Early arcade games, home consoles, and handheld games were dedicated hardware units with the game's logic built into the electronic componentry of the hardware. Since then, most video game platforms are considered programmable, having means to read and play multiple games distributed on different types of media or formats. Physical formats include ROM cartridges, magnetic storage including magnetic tape data storage and floppy discs, optical media formats including CD-ROM and DVDs, and flash memory cards. Furthermore digital distribution over the Internet or other communication methods as well as cloud gaming alleviate the need for any physical media. In some cases, the media serves as the direct read-only memory for the game, or it may be the form of installation media that is used to write the main assets to the player's platform's local storage for faster loading periods and later updates.

Games can be extended with new content and software patches through either expansion packs which are typically available as physical media, or as downloadable content nominally available via digital distribution. These can be offered freely or can be used to monetize a game following its initial release. Several games offer players the ability to create user-generated content to share with others to play. Other games, mostly those on personal computers, can be extended with user-created modifications or mods that alter or add onto the game; these often are unofficial and were developed by players from reverse engineering of the game, but other games provide official support for modding the game.

Input device

Nintendo-Super-NES-Controller
A North American Super NES game controller from the early 1990s

Video game can use several types of input devices to translate human actions to a game. Most common are the use of game controllers like gamepads and joysticks for most consoles, and as accessories for personal computer systems along keyboard and mouse controls. Common controls on the most recent controllers include face buttons, shoulder triggers, analog sticks, and directional pads ("d-pads"). Similar control sets are built into handheld consoles and onto arcade cabinets. Newer technology improvements have incorporated additional technology into the controller or the game platform, such as touchscreens and motion detection sensors that give more options for how the player interacts with the game. Specialized controllers may be used for certain genres of games, including racing wheels, light guns and dance pads. Digital cameras and motion detection can capture movements of the player as input into the game, which can, in some cases, effectively eliminate the control, while on other systems such as virtual reality, are used to enhance immersion into the game.

Display and output

Game-Boy-FL
Handheld units, like the Game Boy, include built-in output screens and sound speakers.

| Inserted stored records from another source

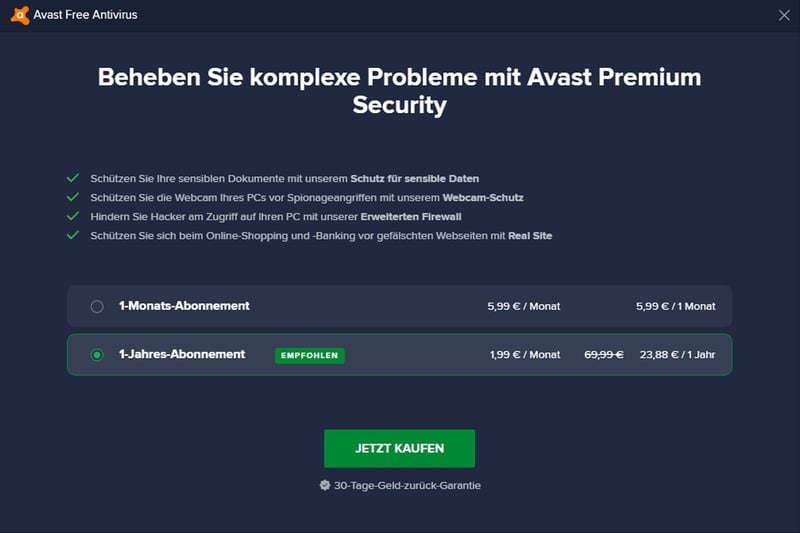Click the 1,99 € / Monat price
The width and height of the screenshot is (800, 533).
[525, 354]
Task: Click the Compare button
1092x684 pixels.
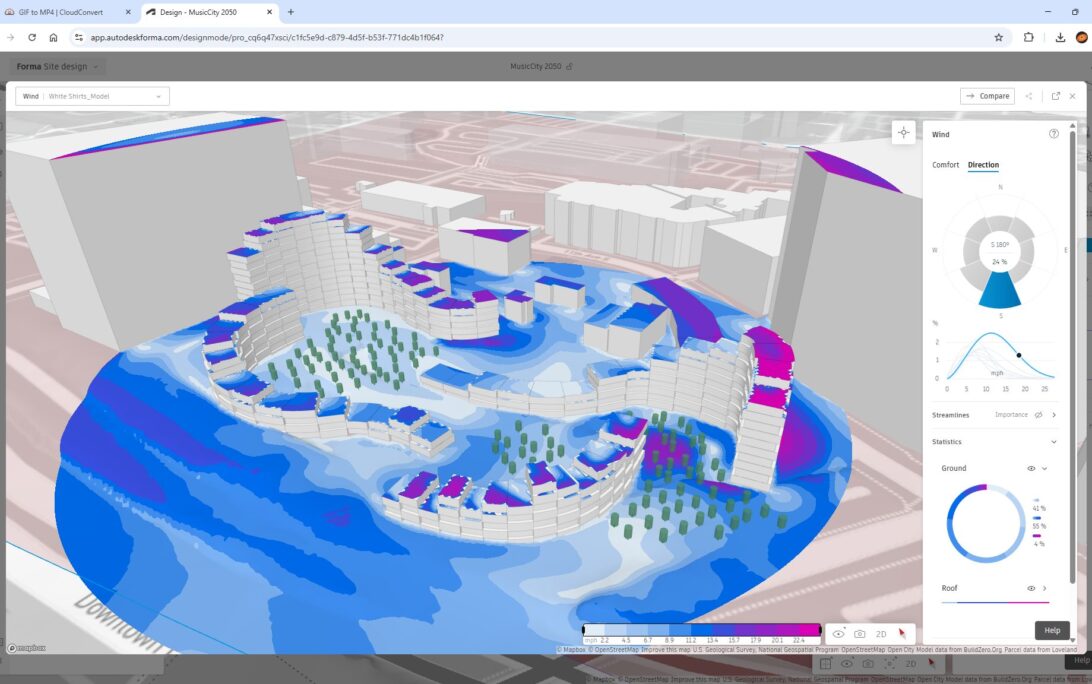Action: coord(987,96)
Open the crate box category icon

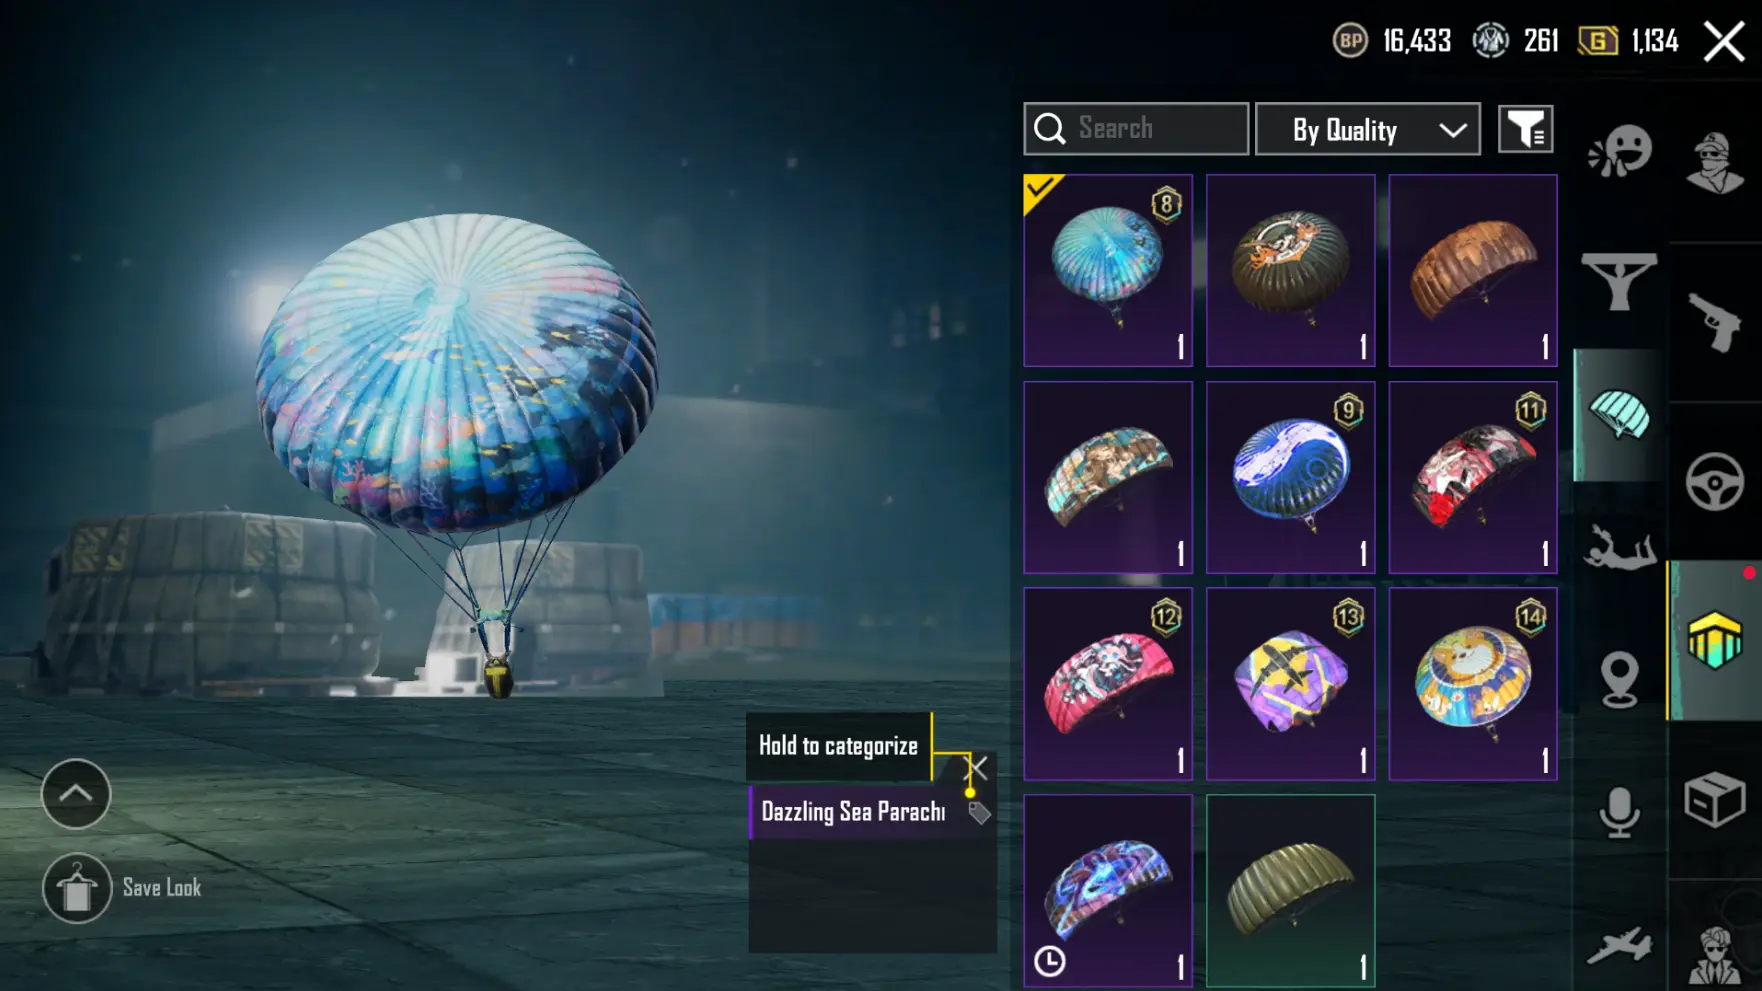pyautogui.click(x=1715, y=800)

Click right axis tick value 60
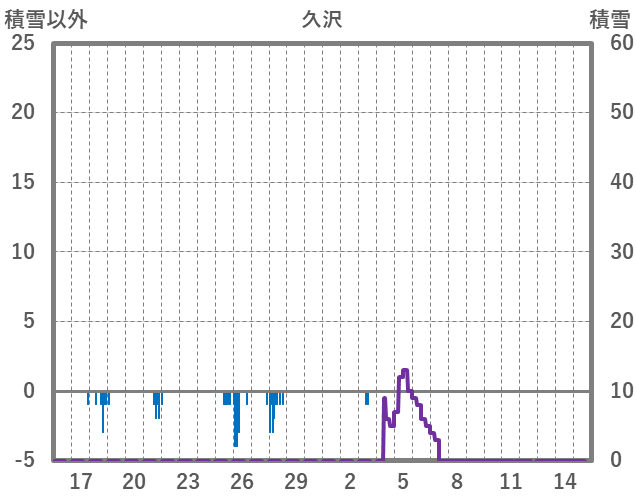click(621, 43)
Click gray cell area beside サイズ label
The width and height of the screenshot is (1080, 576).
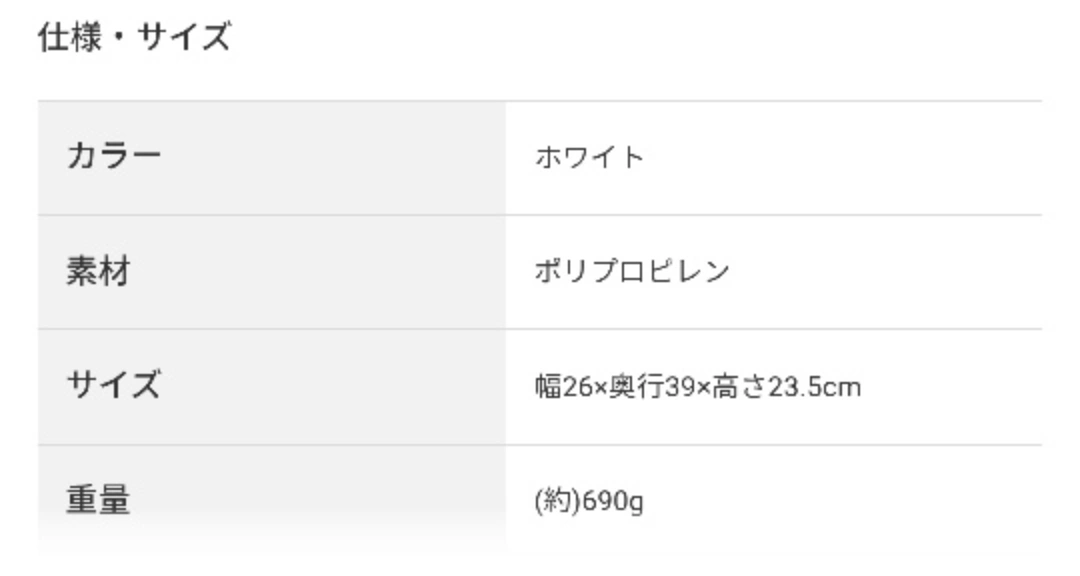333,387
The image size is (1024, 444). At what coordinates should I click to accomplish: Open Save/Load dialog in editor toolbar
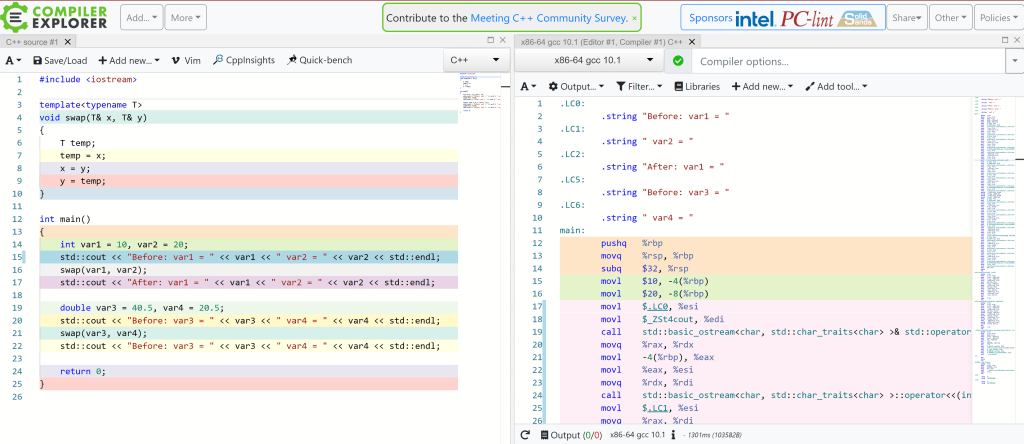[x=59, y=60]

By definition, all video games are intended to output graphics to an external video display, such as cathode-ray tube televisions, newer liquid-crystal display (LCD) televisions and built-in screens, projectors or computer monitors, depending on the type of platform the game is played on. Features such as color depth, refresh rate, frame rate, and screen resolution are a combination of the limitations of the game platform and display device and the program efficiency of the game itself. The game's output can range from fixed displays using LED or LCD elements, text-based games, two-dimensional and three-dimensional graphics, and augmented reality displays.

The game's graphics are often accompanied by sound produced by internal speakers on the game platform or external speakers attached to the platform, as directed by the game's programming. This often will include sound effects tied to the player's actions to provide audio feedback, as well as background music for the game.

Some platforms support additional feedback mechanics to the player that a game can take advantage of. This is most commonly haptic technology built into the game controller, such as causing the controller to shake in the player's hands to simulate a shaking earthquake occurring in game.